目的探讨黄芪三七合剂通过调控p38 MAPK的表达改善慢性肾脏疾病(CKD)大鼠肾脏纤维化的作用。方法将雄性SD大鼠60只分为3组:健康组(NOR,n=20)、模型组(CKD,n=20)、黄芪三七合剂组(A&R,n=20)。CKD组和A&R组采用腺嘌呤灌胃方法建立大鼠CKD模型,建模后A&R组予以黄芪三七合剂(3mL/d)灌胃,NOR组和CKD组予以同等体积生理盐水灌胃,连续4周。于建模后2、4周分别处死各组大鼠10只,检测肾功能,行肾脏HE和Masson染色观察肾脏病理及纤维化改变;免疫组织化学法测定肾脏p38 MAPK蛋白表达水平。结果与NOR组相比,CKD组的血尿素氮及血肌酐水平均显著升高(P<0.01),与CKD组比较,A&R组大鼠肾功能指标明显改善(P<0.05)。CKD组大鼠肾脏出现肾小管管腔扩张,坏死,大量炎性细胞浸润,大量肾间质纤维化及肾间质胶原沉积的改变,与CKD组比较,A&R组肾脏病理损害减轻,胶原沉积面积比明显减少(P<0.05)。免疫组织化学结果提示CKD组和A&R组的p38 MAPK蛋白表达均显著高于NOR组(P<0.01),而A&R组低于CKD组(P<0.05)。结论黄芪三七合剂对大鼠肾脏损伤具有保护作用,其改善纤维化的作用可能是通过减弱p38MAPK蛋白表达发挥。

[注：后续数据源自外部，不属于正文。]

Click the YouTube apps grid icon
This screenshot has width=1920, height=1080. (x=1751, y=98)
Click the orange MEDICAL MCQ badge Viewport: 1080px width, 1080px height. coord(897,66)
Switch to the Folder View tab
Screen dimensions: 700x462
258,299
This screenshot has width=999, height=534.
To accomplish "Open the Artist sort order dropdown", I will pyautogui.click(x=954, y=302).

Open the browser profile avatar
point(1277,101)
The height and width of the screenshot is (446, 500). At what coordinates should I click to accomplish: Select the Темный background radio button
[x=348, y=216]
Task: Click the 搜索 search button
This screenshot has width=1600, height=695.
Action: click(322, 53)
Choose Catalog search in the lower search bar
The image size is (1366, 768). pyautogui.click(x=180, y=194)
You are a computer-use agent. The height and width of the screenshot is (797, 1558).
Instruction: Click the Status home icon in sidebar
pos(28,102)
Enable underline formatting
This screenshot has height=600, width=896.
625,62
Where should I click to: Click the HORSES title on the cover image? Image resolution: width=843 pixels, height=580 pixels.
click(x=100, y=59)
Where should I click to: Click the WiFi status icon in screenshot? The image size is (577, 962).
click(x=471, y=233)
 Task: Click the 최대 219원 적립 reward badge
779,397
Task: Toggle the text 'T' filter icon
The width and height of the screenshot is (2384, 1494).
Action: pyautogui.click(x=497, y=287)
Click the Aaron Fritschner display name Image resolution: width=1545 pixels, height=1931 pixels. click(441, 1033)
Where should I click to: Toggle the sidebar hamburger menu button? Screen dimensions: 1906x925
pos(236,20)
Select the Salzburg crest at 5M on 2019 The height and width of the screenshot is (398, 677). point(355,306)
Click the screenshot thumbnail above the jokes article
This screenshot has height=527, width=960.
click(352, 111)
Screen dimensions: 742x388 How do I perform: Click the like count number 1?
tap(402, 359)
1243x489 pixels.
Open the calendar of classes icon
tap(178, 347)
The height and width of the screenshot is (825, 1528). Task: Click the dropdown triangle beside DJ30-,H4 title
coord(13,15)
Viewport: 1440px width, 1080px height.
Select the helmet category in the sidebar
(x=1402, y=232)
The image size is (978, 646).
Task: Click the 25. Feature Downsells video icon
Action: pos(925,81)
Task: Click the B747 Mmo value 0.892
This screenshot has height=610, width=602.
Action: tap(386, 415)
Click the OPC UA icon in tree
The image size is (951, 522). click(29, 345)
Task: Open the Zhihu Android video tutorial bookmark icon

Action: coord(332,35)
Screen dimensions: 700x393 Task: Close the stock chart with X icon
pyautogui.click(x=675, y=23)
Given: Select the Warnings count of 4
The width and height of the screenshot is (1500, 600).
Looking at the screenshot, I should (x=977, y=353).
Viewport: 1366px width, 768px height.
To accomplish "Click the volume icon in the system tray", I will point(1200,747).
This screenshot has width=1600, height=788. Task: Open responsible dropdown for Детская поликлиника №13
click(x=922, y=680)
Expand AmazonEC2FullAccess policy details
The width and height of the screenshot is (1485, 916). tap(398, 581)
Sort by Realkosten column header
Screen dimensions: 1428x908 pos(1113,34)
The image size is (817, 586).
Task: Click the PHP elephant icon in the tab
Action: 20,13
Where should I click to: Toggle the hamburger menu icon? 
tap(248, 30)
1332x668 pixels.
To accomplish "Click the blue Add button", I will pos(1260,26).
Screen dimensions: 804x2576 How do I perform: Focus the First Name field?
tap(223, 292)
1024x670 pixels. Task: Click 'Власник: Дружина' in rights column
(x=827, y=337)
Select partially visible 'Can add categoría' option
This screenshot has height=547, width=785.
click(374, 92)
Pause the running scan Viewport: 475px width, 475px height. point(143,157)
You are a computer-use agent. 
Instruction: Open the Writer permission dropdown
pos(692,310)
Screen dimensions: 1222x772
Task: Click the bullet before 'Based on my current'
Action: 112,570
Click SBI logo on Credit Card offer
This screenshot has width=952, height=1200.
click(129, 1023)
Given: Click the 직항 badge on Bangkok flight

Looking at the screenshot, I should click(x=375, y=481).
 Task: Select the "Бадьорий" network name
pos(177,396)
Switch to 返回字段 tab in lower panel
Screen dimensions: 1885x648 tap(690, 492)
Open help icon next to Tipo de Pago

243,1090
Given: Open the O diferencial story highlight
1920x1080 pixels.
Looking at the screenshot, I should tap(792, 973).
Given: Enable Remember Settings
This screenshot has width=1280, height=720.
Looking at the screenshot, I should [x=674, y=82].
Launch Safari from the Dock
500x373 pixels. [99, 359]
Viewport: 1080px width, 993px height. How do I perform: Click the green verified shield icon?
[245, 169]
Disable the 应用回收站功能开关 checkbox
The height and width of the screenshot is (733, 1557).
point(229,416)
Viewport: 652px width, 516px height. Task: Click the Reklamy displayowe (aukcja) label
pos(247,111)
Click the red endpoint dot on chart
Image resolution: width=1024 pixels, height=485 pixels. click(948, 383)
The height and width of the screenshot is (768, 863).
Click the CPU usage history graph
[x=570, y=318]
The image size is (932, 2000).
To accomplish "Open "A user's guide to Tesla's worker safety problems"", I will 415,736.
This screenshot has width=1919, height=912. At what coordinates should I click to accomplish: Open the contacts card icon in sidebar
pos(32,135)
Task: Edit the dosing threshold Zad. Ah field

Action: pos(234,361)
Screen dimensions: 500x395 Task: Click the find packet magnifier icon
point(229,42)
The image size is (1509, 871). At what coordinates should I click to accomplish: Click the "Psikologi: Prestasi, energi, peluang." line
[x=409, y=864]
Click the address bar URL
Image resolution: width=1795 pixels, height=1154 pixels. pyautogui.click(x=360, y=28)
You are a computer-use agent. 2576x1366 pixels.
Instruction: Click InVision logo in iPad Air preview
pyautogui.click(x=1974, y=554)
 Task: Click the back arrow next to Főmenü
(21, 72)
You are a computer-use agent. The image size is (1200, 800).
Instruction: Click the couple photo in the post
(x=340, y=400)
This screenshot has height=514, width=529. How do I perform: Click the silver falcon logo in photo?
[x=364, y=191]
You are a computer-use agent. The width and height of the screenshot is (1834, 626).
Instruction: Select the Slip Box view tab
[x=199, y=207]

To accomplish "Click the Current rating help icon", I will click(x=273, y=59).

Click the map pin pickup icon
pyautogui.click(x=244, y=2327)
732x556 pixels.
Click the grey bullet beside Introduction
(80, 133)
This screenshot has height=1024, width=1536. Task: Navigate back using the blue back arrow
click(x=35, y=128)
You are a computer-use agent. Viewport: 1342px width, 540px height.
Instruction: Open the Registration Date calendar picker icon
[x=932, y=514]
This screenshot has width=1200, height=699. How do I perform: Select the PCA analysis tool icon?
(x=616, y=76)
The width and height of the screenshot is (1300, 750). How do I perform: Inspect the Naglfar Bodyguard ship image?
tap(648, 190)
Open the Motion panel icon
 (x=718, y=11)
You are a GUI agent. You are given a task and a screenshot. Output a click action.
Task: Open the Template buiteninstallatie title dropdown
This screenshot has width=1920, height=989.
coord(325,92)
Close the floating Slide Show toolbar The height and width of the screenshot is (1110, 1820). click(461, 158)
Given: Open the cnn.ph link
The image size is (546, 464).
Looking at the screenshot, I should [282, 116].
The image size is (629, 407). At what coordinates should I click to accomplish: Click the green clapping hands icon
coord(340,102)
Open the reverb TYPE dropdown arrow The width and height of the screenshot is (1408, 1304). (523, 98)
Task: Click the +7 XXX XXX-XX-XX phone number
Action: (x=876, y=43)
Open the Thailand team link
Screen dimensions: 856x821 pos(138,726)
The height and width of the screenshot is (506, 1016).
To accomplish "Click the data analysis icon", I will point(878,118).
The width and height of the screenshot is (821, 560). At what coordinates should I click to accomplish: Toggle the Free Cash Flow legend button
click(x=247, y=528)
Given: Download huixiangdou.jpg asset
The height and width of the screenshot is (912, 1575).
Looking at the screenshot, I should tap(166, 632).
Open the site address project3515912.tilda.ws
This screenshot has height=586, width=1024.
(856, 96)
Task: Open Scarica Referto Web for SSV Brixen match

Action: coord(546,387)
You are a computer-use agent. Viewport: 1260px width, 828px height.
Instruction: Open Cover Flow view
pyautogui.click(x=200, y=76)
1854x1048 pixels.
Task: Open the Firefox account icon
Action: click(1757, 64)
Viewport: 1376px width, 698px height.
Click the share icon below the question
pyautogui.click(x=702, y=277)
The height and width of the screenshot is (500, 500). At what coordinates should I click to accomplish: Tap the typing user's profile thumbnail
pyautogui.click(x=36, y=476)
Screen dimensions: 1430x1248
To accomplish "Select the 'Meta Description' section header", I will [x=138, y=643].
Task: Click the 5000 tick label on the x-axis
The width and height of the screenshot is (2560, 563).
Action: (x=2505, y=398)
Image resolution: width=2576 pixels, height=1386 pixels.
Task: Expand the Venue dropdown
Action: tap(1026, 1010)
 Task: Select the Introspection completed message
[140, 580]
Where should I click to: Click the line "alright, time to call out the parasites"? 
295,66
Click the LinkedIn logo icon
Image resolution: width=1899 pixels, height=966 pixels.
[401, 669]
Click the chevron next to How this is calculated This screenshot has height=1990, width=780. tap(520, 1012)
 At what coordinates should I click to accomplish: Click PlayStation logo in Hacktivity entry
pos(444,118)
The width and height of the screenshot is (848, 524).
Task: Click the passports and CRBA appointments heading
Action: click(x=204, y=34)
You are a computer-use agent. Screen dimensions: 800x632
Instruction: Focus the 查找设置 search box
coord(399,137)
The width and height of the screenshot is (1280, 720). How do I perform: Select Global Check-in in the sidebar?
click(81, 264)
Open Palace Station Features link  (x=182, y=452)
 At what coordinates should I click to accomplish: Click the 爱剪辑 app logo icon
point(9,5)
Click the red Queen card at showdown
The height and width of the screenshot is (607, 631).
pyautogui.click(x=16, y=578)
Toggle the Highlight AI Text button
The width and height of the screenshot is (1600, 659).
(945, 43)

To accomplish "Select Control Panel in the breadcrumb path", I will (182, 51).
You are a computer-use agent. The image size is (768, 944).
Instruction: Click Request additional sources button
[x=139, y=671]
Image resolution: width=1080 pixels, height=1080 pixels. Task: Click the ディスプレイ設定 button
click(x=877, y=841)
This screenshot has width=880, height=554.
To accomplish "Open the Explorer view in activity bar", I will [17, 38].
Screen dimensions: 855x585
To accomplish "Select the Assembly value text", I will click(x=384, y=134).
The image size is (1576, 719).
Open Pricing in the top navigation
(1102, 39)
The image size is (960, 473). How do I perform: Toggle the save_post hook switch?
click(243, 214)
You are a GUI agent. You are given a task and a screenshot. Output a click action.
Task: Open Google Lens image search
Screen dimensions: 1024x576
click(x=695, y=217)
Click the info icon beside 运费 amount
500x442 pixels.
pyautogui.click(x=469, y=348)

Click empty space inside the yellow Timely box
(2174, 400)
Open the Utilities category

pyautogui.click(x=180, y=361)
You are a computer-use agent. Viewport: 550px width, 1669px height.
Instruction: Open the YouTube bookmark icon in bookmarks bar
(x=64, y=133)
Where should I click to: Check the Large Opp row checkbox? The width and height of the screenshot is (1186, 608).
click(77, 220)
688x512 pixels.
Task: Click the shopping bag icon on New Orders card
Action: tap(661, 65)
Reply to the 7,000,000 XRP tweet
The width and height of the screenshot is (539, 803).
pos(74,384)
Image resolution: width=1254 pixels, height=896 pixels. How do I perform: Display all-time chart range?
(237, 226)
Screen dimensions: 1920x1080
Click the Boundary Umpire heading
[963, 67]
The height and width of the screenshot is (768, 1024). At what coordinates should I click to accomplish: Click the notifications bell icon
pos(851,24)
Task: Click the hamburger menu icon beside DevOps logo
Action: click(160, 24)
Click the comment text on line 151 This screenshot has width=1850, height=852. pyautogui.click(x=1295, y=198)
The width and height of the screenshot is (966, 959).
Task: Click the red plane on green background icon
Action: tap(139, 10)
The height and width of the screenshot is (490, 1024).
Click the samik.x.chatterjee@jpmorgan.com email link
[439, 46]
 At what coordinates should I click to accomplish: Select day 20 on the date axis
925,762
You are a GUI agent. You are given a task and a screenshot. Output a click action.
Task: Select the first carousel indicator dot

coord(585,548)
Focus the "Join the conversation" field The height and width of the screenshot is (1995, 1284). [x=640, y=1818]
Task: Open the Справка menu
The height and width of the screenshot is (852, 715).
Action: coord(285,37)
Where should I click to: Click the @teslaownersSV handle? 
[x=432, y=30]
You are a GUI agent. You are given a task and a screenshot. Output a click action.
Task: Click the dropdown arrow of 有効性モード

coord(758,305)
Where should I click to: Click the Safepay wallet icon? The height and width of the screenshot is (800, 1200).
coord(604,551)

Objective To investigate the effects of astragalus and radix notoginseng on the renal fibrosis in rats with chronic kidney disease（CKD）by regulating the p38 MAPK signaling pathway.Methods Sixty rats were divided randomly into three groups,which were NOR group,CKD group and AR group.All the rats in CKD group and AR group were given adenine by gavage.AR group received AR（3mL/d）;the NOR group and CKD group received corresponding amount of saline.Renal function was examined with automatic biochemical analyzer;renal pathological damage was detected with HE staining and Masson staining;the expression of p38 MAPK was assessed with immunohistological staining.Results The level of serum creatinine and blood urea nitrogen in CKD group were significantly higher than NOR group（P〈0.01）,and in AR group was lower than CKD group（P〈0.05）.Various degrees of luminal expansion,degeneration and necrosis,and interstitial inflammatory cell infiltration and congestion as well as edema appeared in renal tubules in CKD groups.And the collagen volume in AR group was higher than those in NOR group（P〈0.05）.The expression ratio of p38 MAPK in CKD group and AR group was both much higher than those in NOR group（P〈0.01）,but the expression in AR group was significantly lower than those in CKD group（P〈0.05）.Conclusion The astragalus and radix notoginseng has a significant protective effect on kidney disease,the mechanism of which may inhibit the activation of p38 MAPK,thus improving fibrosis of kidneys.